>>>

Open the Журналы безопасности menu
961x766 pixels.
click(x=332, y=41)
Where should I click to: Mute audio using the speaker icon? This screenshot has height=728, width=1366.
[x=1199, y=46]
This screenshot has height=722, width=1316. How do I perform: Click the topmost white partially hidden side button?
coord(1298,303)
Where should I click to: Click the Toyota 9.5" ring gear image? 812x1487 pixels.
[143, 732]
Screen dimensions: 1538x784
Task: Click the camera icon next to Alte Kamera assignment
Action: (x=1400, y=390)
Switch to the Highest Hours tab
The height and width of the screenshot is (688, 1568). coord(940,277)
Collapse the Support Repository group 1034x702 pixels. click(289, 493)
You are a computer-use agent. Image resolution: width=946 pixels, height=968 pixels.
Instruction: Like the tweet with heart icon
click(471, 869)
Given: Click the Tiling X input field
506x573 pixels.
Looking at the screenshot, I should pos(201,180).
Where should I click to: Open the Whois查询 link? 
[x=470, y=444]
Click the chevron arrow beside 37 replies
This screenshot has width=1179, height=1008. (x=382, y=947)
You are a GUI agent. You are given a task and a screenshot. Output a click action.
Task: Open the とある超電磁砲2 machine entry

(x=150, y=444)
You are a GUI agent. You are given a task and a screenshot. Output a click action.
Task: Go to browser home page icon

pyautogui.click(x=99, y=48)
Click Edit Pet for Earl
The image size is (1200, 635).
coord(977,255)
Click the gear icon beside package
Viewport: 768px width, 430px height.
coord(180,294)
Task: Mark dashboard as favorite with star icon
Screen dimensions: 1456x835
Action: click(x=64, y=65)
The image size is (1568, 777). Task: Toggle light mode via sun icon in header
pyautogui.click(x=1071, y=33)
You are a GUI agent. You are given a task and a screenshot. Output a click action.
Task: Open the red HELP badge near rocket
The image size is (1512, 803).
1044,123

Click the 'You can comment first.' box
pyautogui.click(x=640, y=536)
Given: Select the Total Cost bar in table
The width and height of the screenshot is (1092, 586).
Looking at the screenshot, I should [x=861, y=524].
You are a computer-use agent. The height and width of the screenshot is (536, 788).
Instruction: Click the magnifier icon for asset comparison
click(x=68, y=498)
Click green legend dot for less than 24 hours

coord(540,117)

<<<

Work to do: Could you copy everything in the listing above, from the line containing "This screenshot has height=722, width=1316." down to the line containing "click(471, 869)", without changing anything?

Answer to this problem:
This screenshot has height=722, width=1316. How do I perform: Click the topmost white partially hidden side button?
coord(1298,303)
Where should I click to: Click the Toyota 9.5" ring gear image? 812x1487 pixels.
[143, 732]
Screen dimensions: 1538x784
Task: Click the camera icon next to Alte Kamera assignment
Action: (x=1400, y=390)
Switch to the Highest Hours tab
The height and width of the screenshot is (688, 1568). coord(940,277)
Collapse the Support Repository group 1034x702 pixels. click(289, 493)
You are a computer-use agent. Image resolution: width=946 pixels, height=968 pixels.
Instruction: Like the tweet with heart icon
click(471, 869)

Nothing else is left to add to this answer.